日露戦争は、当時上り龍だった日本と北の強大国ロシアの主権争いと言う向きもあるかもしれません。しかし、日本がロシアに勝ったことが他国を喜ばせている現実があります。上のような時代に風穴を開けた戦いであったことは間違いありません。

東氏は、次のように書かれています。
>先生自身、東郷平八郎はすごい人だが、戦争については肯定できな
>いという感じがあったのではと思います。
> だから、授業の発問、授業の終末がぶれています。授業が終わって、
>「そうか、そうだったのか」と納得する人と、「そうかな」と思う人に
>分かれる授業だと思います。
>先生は、「日露戦争に対してやってよかった」といえますか?「戦争を
>やってよかった」といえますか?(日本軍のアジア侵略という考えはな
>かったのでしょうか?)

私は、東郷平八郎は、すばらしい人物だと思います。
しかし、それ以上に「ロシア」と言う大国をうち負かした日本に誇りを覚えます。
当時面積で60倍。人口で3倍。の国を相手にするのは日本だけだったのです。
他の国は、均衡を保ちながら一緒に植民地を増やしていくものたちです。
歴史にifはありませんが、もし日本が戦っていなかったとしたら世界地図は、数本の色鉛筆で塗り分けられる存在でしかなかったと考えています。
クラスにある現象と同じです。
誰か一人が成し遂げるとそれに付随して何人も成功者が出てくる。
その最初の一人に日本がなったのだと考えます。
だからこそインドのネールの言葉
『日本の勝利は、アジアにとって偉大な救いであった。そして、インドでは、われわれの多くがとらわれていた劣等感情を軽減した。』
中国の孫文の言葉
『日本がロシアに勝った結果、アジア民族が独立に対する大いなる希望をいだくにいたったのです。』とする言葉が生まれたのだと考えます。

3 アジア侵略という考え

日本軍のアジア侵略という考えを持つ人は多いかもしれません。
しかし、戦ったのは、ロシアとです。侵略とは、その国と戦わなければ行けません。
アジアの国とは、戦っていないのです。戦場がアジアだったのは、そこにロシアがいたからです。
その後の日本の帝国主義に入り込んだのは、時代の流れでしょう。
しかし、その中でも韓国併合に対して石川啄木のように
「地図の上 朝鮮国にくろぐろと 墨を塗りつつ 秋風を聴く」
と考えることのできる日本人がいることも誇りに思うべきでしょう。
特に現在の感覚で良い悪いを判断しがちですが、私たちが扱うのは、事実です。
これを通して歴史を考えるのです。

私の授業では、9割の原典にあたりました。現地にも出かけています。
そして、事実の整合性を確かめました。

しかし、私たちは、日本人の教師です。事実を組み合わせて日本人の教師が日本に誇りを持たせる授業をすることは、至極当然のことなのです。

このような教材研究の上で授業を組み立てた。


戦争は、くり返してはいけないことである。

しかし、念仏のように唱えておけば平和になるものではない。しっかりと過去の歴史に学びくり返さない知恵を得るべきなのだ。

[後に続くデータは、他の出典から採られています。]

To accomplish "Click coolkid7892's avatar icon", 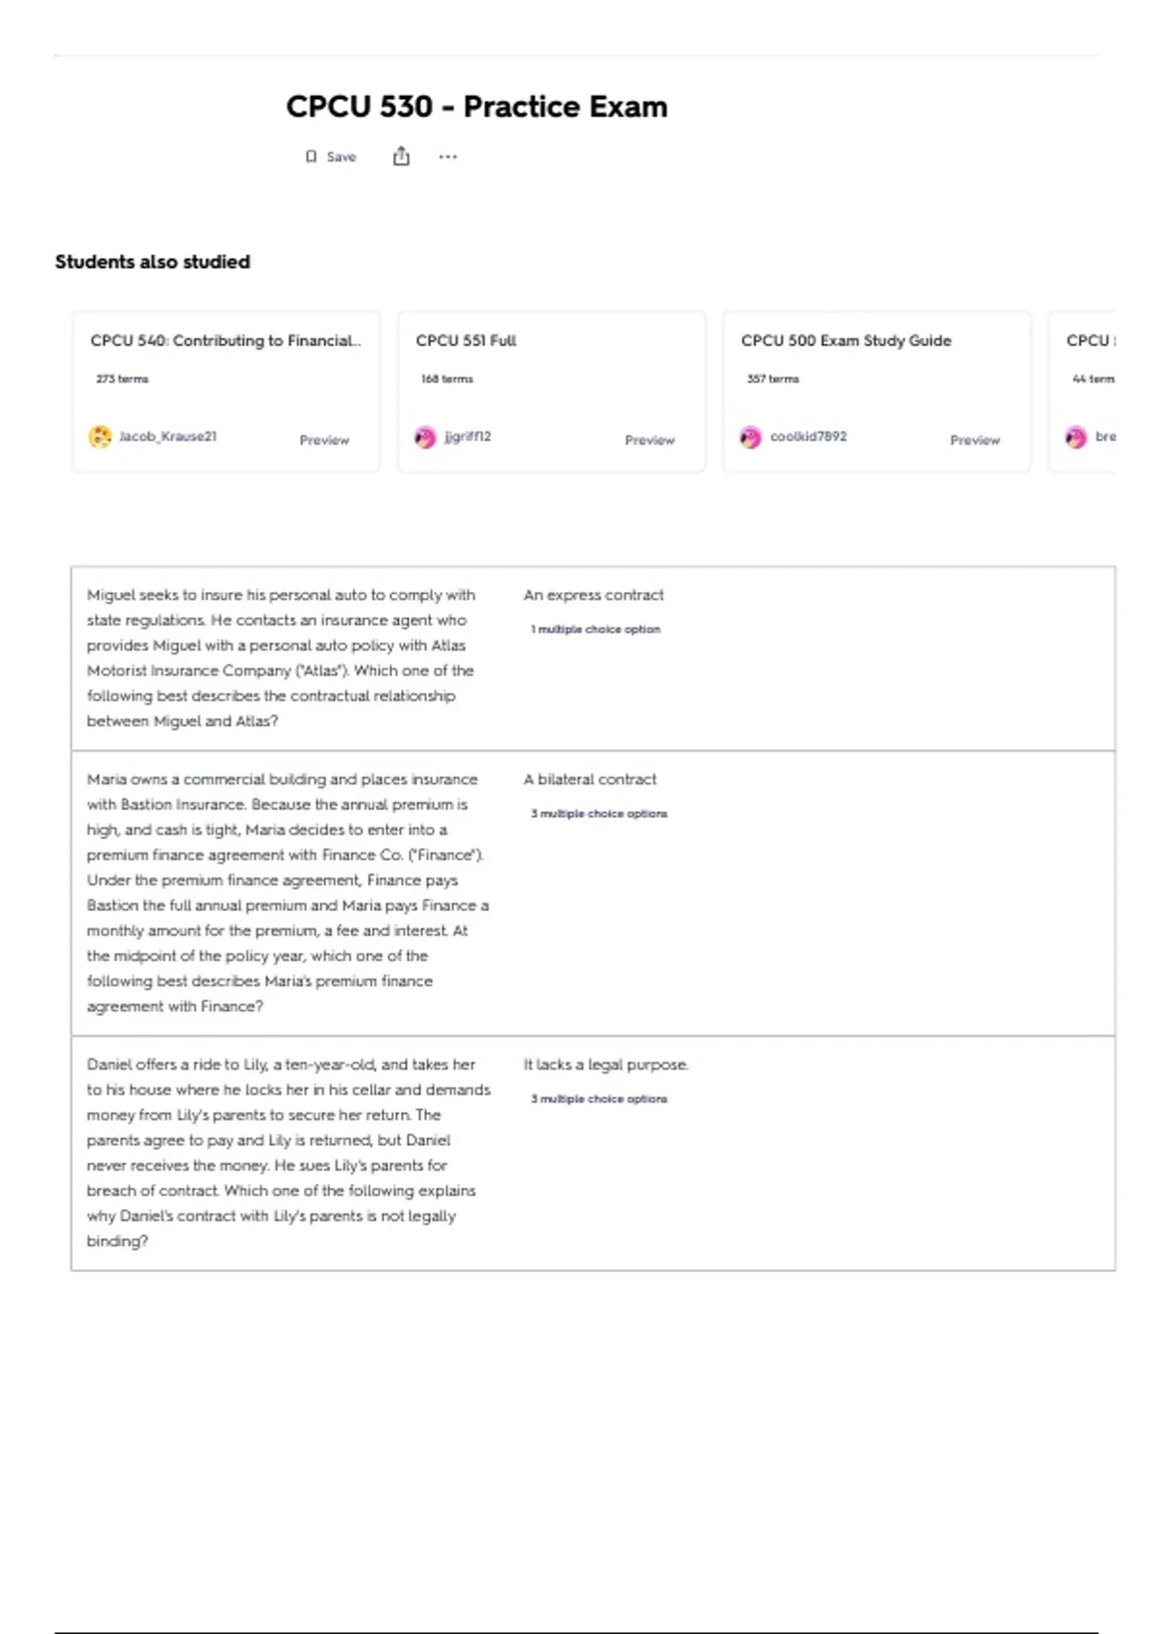I will tap(750, 437).
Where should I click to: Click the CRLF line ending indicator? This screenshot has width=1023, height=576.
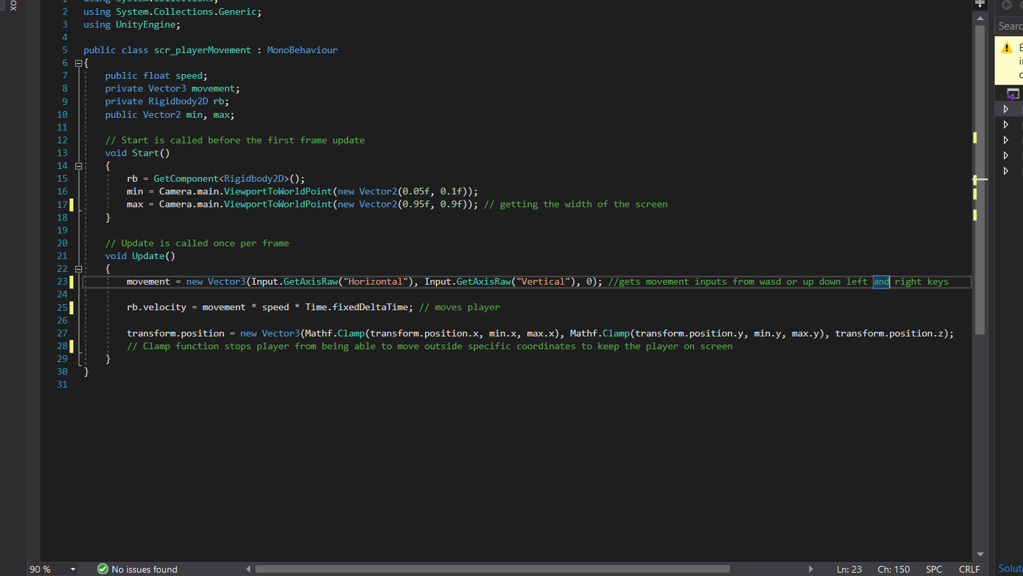pyautogui.click(x=969, y=569)
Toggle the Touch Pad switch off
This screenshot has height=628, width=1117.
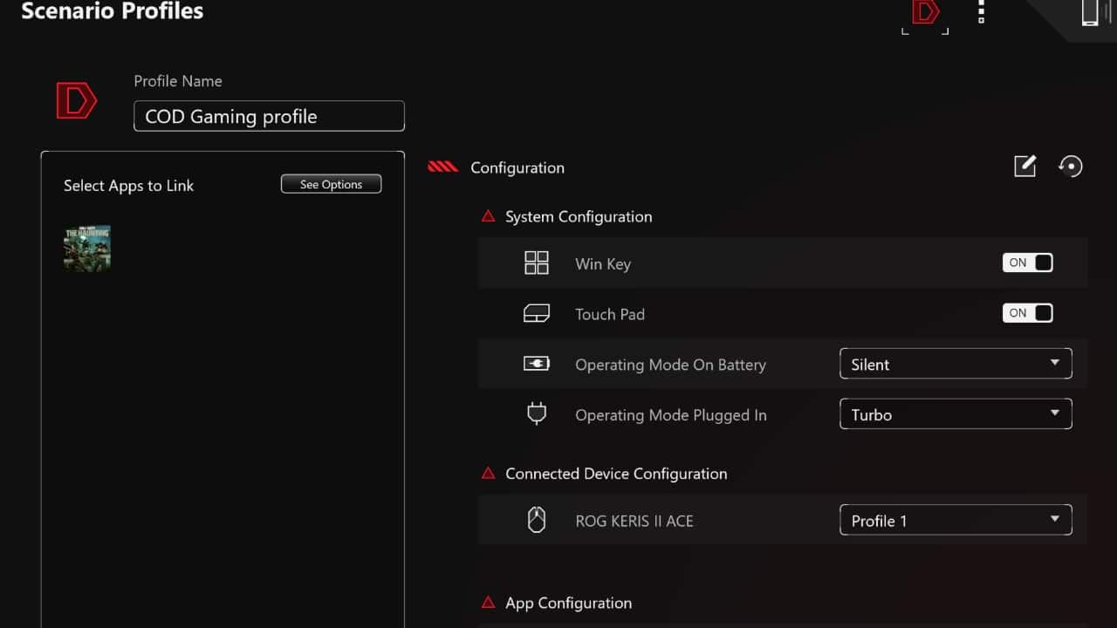tap(1027, 313)
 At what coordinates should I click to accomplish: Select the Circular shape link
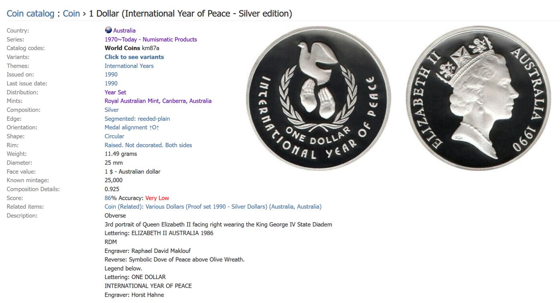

私は、戦争を肯定するわけではないが「日露戦争」を戦った当時の日本人の気概に感動する。また、外交というものが意味を持って国の運命を左右する時代であったことに思いをはせる。


3 現地検証


福田和也氏は次のように述べる。

現地に行くことで、書き物の質はまったく変わったものになります。
『ひと月百冊読み、三百枚書く私の方法』(PHP出版)

私は、実際に東京の原宿にある「東郷神社」にお参りをした。現地を踏みたかったのである。東郷平八郎の空気というか、雰囲気をつかめたような気がする。

朝早くからお参りをするのだがそこの神主さんは、遠くから来た私にお話をしてくれる。

また、ひっそりと静まりかえった境内は、朝の気持ちのいい風が吹く。

愛されている東郷平八郎の姿を見た。

授業化する場合、現地に赴き感覚をつかむことも必要であろう。